Try it
Below are some records. Reproduce them exactly from their first line through the line with "Open the 文件", inclusive.

(Collection entries)
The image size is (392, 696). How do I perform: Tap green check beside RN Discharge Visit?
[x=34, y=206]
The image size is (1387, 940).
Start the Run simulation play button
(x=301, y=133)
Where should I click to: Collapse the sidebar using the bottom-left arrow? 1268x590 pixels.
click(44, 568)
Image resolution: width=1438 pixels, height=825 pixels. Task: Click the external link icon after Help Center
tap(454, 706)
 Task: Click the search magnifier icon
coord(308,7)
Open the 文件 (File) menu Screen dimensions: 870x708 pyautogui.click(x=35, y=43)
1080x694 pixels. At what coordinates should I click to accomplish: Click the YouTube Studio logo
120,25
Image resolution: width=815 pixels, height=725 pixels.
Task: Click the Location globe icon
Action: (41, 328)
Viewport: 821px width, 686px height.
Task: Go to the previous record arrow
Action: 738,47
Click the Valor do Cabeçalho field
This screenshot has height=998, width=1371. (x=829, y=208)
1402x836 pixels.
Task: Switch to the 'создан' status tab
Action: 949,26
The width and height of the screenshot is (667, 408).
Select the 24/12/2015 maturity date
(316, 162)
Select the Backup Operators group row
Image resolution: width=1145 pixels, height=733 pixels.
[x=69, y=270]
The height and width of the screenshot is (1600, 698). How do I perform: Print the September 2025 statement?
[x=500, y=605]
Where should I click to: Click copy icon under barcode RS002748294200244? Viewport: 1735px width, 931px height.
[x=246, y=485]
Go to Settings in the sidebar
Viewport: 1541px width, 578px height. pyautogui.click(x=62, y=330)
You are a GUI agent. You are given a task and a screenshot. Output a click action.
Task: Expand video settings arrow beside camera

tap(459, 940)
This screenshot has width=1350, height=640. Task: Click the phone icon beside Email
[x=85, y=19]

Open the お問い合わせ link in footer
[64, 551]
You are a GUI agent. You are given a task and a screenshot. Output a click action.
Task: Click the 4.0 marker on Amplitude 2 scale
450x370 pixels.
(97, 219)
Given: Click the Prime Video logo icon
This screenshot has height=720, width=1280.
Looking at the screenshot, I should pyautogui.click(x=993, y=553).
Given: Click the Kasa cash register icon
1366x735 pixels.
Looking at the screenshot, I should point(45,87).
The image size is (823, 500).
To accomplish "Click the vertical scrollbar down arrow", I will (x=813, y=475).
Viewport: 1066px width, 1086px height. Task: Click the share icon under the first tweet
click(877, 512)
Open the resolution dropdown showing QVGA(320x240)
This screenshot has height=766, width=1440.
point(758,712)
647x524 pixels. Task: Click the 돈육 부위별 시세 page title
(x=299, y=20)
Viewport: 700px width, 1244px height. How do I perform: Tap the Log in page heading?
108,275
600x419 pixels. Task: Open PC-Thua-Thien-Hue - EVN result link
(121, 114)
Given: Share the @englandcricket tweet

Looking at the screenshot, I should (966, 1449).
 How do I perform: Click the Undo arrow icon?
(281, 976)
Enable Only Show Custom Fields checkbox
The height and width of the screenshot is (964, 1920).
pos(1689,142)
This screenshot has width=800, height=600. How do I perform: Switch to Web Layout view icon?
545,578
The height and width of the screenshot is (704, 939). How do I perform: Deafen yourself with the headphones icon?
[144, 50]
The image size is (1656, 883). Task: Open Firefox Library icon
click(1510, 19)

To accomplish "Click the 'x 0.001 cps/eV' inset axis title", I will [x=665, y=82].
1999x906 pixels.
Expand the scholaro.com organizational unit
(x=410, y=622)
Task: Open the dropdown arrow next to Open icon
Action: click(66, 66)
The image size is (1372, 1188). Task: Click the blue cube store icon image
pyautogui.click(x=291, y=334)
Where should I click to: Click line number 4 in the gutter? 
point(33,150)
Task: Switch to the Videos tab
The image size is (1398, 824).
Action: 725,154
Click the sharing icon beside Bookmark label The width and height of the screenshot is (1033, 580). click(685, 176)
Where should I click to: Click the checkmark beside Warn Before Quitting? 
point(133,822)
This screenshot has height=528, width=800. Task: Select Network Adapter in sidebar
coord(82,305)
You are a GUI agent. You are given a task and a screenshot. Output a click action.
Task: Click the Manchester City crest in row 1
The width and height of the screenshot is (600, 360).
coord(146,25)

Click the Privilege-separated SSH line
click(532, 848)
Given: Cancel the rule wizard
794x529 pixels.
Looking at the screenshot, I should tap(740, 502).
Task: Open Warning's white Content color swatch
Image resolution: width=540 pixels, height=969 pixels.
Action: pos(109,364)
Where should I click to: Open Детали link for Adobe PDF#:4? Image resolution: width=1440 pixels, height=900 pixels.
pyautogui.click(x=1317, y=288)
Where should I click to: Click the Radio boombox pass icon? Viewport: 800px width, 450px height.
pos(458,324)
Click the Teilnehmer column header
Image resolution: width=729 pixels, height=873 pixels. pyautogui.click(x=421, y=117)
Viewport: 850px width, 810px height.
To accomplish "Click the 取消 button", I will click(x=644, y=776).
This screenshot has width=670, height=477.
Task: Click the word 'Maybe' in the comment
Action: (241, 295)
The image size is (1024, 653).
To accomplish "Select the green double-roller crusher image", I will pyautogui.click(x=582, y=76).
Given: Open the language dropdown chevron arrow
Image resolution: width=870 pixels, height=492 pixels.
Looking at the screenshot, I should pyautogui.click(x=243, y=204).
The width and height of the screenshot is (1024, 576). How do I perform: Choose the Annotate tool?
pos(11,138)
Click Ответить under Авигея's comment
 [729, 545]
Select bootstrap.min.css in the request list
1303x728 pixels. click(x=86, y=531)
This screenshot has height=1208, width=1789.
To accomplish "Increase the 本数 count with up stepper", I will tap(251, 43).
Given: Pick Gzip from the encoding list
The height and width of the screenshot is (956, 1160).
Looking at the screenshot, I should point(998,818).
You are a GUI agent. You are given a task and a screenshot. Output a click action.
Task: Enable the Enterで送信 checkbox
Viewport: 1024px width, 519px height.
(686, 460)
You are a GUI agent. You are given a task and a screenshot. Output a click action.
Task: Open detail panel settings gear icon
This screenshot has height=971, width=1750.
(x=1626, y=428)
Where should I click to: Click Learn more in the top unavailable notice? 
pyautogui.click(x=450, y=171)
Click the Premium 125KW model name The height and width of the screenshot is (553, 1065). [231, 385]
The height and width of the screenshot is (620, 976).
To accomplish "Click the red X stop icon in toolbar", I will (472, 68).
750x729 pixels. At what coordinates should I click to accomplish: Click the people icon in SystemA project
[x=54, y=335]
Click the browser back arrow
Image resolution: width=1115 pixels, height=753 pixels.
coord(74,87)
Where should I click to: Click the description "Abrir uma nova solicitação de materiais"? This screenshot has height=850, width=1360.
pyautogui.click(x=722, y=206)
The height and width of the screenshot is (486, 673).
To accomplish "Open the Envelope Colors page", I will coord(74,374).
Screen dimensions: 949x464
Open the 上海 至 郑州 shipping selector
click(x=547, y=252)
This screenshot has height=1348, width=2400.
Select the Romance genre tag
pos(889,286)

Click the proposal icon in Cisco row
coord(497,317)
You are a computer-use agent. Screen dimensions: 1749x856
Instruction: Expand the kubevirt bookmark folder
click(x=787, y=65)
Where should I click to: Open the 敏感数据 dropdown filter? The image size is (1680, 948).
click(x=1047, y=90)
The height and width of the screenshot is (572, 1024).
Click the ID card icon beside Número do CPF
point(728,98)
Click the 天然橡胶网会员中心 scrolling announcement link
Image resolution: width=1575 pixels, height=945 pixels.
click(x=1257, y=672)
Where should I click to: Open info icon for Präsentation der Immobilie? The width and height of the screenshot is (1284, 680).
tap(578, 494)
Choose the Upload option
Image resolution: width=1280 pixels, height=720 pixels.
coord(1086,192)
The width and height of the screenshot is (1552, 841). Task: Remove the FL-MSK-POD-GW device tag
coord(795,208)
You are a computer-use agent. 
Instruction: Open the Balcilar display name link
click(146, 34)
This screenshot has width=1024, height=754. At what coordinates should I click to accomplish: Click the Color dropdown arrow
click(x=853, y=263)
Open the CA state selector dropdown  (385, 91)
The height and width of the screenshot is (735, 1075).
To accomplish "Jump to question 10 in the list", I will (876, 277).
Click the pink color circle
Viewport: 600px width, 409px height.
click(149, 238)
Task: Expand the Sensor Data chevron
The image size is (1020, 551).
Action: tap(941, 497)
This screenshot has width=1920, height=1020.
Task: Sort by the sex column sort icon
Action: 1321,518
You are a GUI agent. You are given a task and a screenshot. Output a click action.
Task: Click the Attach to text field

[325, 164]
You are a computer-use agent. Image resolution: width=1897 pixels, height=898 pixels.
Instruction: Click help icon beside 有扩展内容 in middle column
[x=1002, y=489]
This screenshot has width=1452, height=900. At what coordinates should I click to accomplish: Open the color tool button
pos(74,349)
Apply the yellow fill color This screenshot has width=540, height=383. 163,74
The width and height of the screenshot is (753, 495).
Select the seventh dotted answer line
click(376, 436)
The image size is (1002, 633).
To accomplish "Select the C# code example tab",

Output
The image size is (392, 696). How do I perform: Tap green check beside RN Discharge Visit?
[x=34, y=206]
The image size is (1387, 940).
Start the Run simulation play button
(x=301, y=133)
Where should I click to: Collapse the sidebar using the bottom-left arrow? 1268x590 pixels.
click(44, 568)
Image resolution: width=1438 pixels, height=825 pixels. Task: Click the external link icon after Help Center
tap(454, 706)
 Task: Click the search magnifier icon
coord(308,7)
Open the 文件 (File) menu Screen dimensions: 870x708 pyautogui.click(x=35, y=43)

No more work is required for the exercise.